A positive reaction to IGRA also cannot differentiate a latent TB infection (LTBI) from an active TB infection such as TST. Further, a negative reaction to IGRA does not exclude the diagnosis of LTBI or TB disease, and negative predictive value decreases when TB is clinically suspected. As in TST, clinicians should be cautious in interpreting test results in patients with HIV or those who are taking immunosuppressive drugs.

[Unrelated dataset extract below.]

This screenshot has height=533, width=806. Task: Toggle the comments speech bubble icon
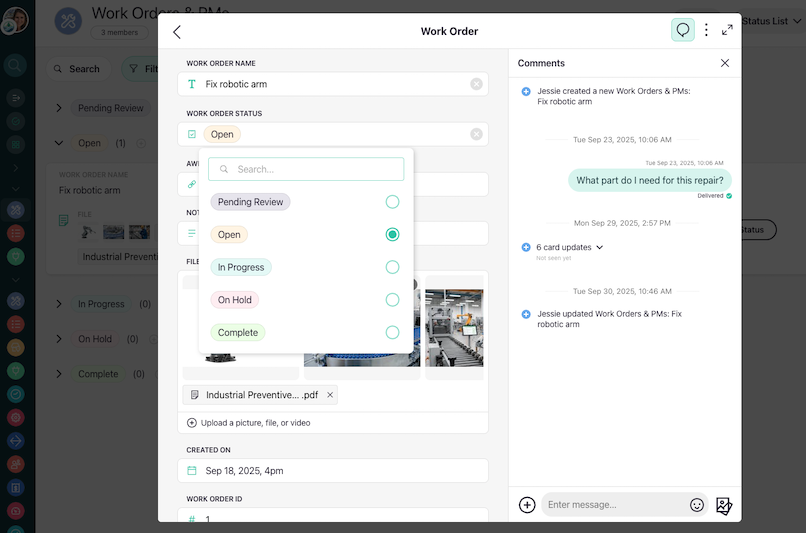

A prospective evaluation of the differential diagnosis between intestinal TB and Crohn’s disease using a IGRA shows 67% sensitivity, 90% specificity, 87% positive predictive value, and 73% negative predictive value [38].
10.1.5 Empirical Anti-TB Treatment
Definitive intestinal TB can be diagnosed based on the finding of acid-fast bacilli, caseating granulomas, or M. tuberculosis in culture. A diagnosis of probable intestinal TB is justified in a patient with appropriate clinical manifestations and gross endoscopic findings and evidence of a response to anti-TB treatment (Fig. 10.6) [1, 39]. Although the follow-up period has not been determined, follow-up colonoscopy exams should be performed within 2 to 3 months after initiating anti-TB treatment. If follow-up colonoscopy reveals significant resolution, anti-TB treatment should be maintained for 6 months to treat pulmonary TB [40–42]. After 1 month of treatment, CRP usually recedes to a normal level [19, 43].
Fig. 10.6
Colonoscopic findings before (10.6.1) and after (10.6.2) empirical anti-TB treatment. The patient didn’t have the presence of acid-fast bacilli, caseating granulomas, or M. tuberculosis in culture. The colonoscopic finding was improved 2 months later after empirical anti-TB treatment
In patients who failed to respond to primary anti-TB therapy, the rare possibility of drug-resistant TB must be considered [15, 44, 45]. However, in the absence of acid-fast bacilli, caseating granulomas, or M. tuberculosis in culture, it is difficult to determine which drug-resistant TB is present. In patients who fail to improve after empirical therapy, delayed response to anti-TB treatment may be considered, although this is rare [40]. It is practically difficult to decide to continue anti-TB treatment in cases for which the diagnosis of intestinal TB is not definite and colonoscopy findings fail to show response to anti-TB therapy. Anti-TB response should be interpreted with caution in patients with Crohn’s disease. In some Crohn’s disease patients, anti-TB chemotherapy might be effective in improving particular symptoms, laboratory findings, or colonoscopy findings although it is incomplete or temporary [19, 42]. In cases that lack a treatment response, clinicians should consider other diagnoses, including Crohn’s disease.
10.2 Summary
TB remains an unresolved infectious disease throughout the world. Differentiating between intestinal TB and Crohn’s disease is a major diagnostic challenge. This is particularly true in Asian countries, which show increasing incidence of inflammatory bowel disease, such as Crohn’s disease. Definite diagnosis of intestinal TB is often difficult to achieve with histological or microbiological proof alone; thus, understanding the endoscopic features is potentially important for differentiating intestinal TB from Crohn’s disease.